Interests: Analyzing the political interests of the major parties does not necessarily point to clash. Kadima must bring to fruition three main interests: It must cement its place as the dominant party. This means it must nurture and develop field centers for the party.
It also must ensure continued economic growth, and find an appropriate balance between "economic" and "social". Third, it must reduce the "price" of administering the coalition.
The Labor Party has a clear interest in bringing about clear changes in the country's list of priorities, while paying close attention to the young vote.
Personally, Amir Peretz now finds himself with conflicting interests: It is in the interest of his party to work towards social-economic goals, while it would be in his personal interest to come across to the public as a quality diplomat with strong security qualifications.
Shas, too, has an interest in finding quick success, mainly in restoring welfare and social benefits.
Avigdor Lieberman, for his part, has a real interest in brining about the campaign promises he made about internal security, and in establishing himself as a real party leader, rather than as former Shinui leader Yosef Lapid's right-wing double.
Strategy, not tactics
The fact that Prime Minister-elect Olmert "doesn't need" all the parties wanting to join his coalition should bring the leaders of these parties (mainly Shas, Lieberman and United Torah Judaism) to adopot a negotiations strategy, rather than haggling tactics.
Here, too, Peretz finds himself facing new challenges. As leader of the Histadrut labor federation, he pursued one main goal: ensuring the rights of workers. Now, he must deal with several internal Labor interests, such as his party's "ego-magnetic field," and must be careful not to push Olmert to the economic right, into the arms of Lieberman.
Process: Kadima's negotiating team must not become arrogant of patronizing, which would indicate a pathetic abuse of imaginary power, and which could hurt the important interests of the party and could raise its "administrative costs."
Even if the parties manage to get their desired results, but do so via open give-and-take and public humiliation (think Ehud Barak's coalition negotiations) – the price Olmert will pay in future will rise dramatically.
In politics, too, it is preferable to be straight forward and to the point, instead of utilizing power with no limits.
Options: Thinking creatively about options to realize interests reveals internal structures that are not necessarily obvious. For instance, the ministry of the interior is a crucial portfolio for building infrastructure. Kadima would be making a mistake if it gave it to another party.
At the same time, the nature of the finance portfolio is to intended to balance out competing lobby groups; therefore, if the Labor Party refuses to budge on its demand to control that ministry it will find itself saddled by the need to find a balance between ritzy north Tel Avivians and working class Sderot.
On the other hand, the correct administration of the education ministry could bring the young vote that went to the Pensioners Party this time around back to Labor. No, the portfolios are not everything (and no, this writer is not naive…). In the mechanism of government positions there are dozens (!) of officials whose influence on the country's social-economic reality is far greater than this-or-another government minister.

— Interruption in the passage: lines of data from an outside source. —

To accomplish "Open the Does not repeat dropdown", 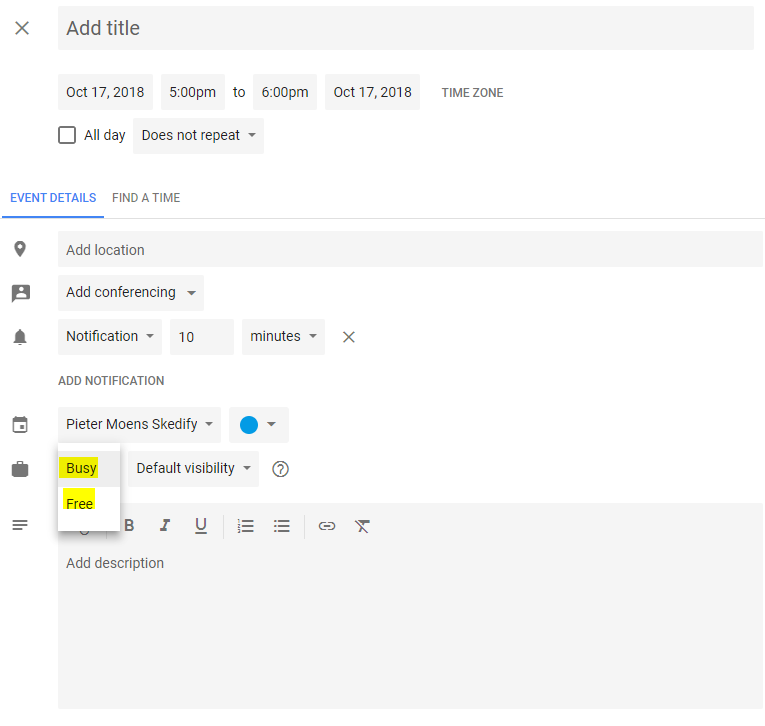I will point(198,136).
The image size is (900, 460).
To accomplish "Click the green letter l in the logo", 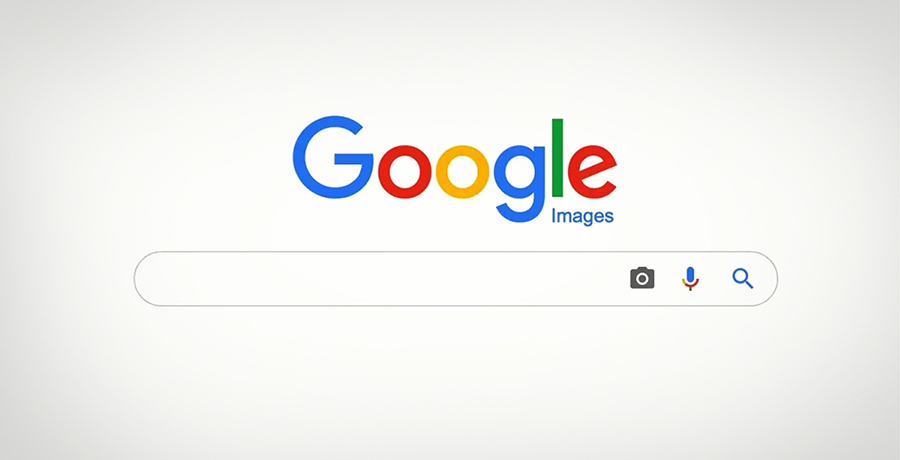I will pos(557,157).
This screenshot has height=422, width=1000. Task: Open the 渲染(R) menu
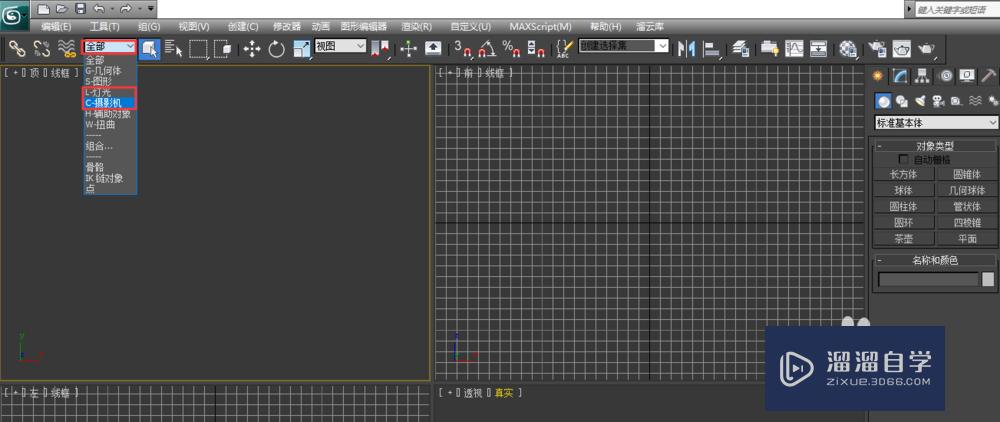(x=416, y=26)
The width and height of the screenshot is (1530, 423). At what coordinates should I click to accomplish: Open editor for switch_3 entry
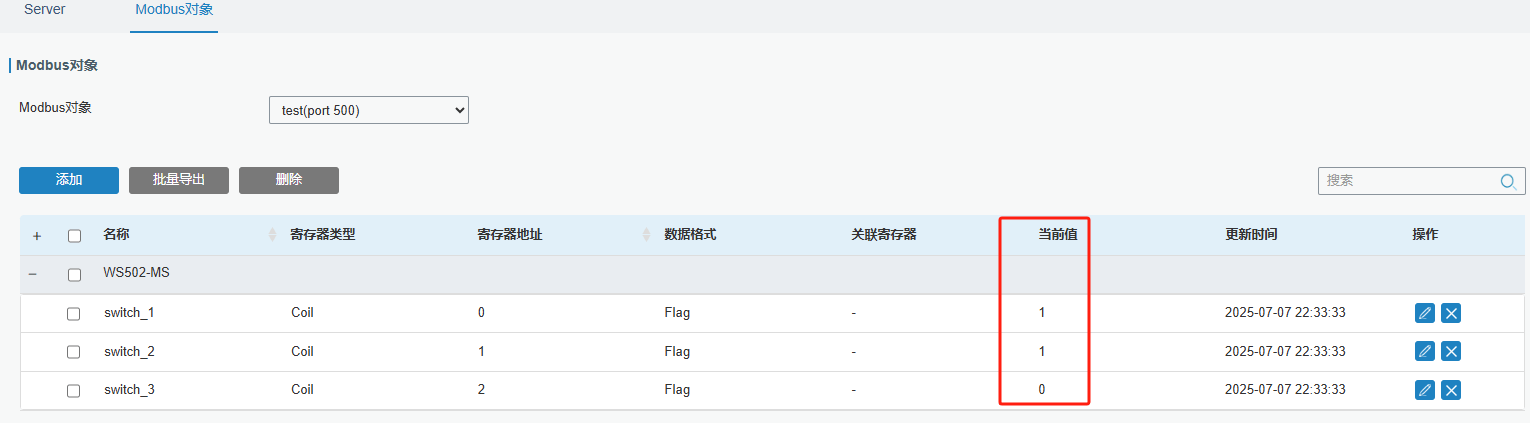pos(1425,390)
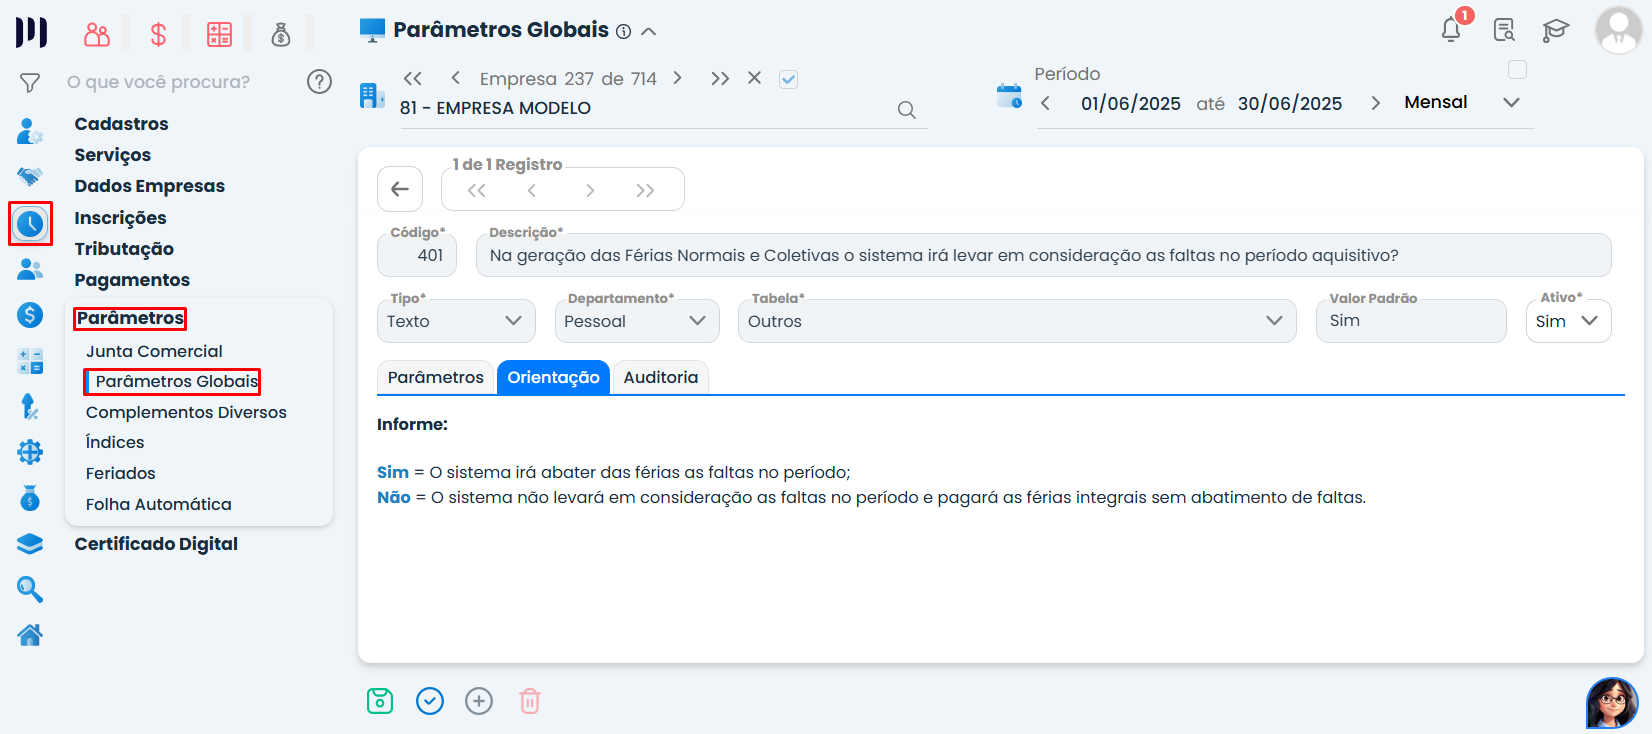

Many people view the low voter turnout as a social protest against the political norms in this country. The election results suggest real change in the political map, and it would appear that we can identify other opportunities to change the political discourse.
Next week we will hear the opening siren for official coalition negotiations, and our politicians will have the opportunity to turn a process that has brought Israeli politics into disrepute into a respectable and honorable process of negotiation.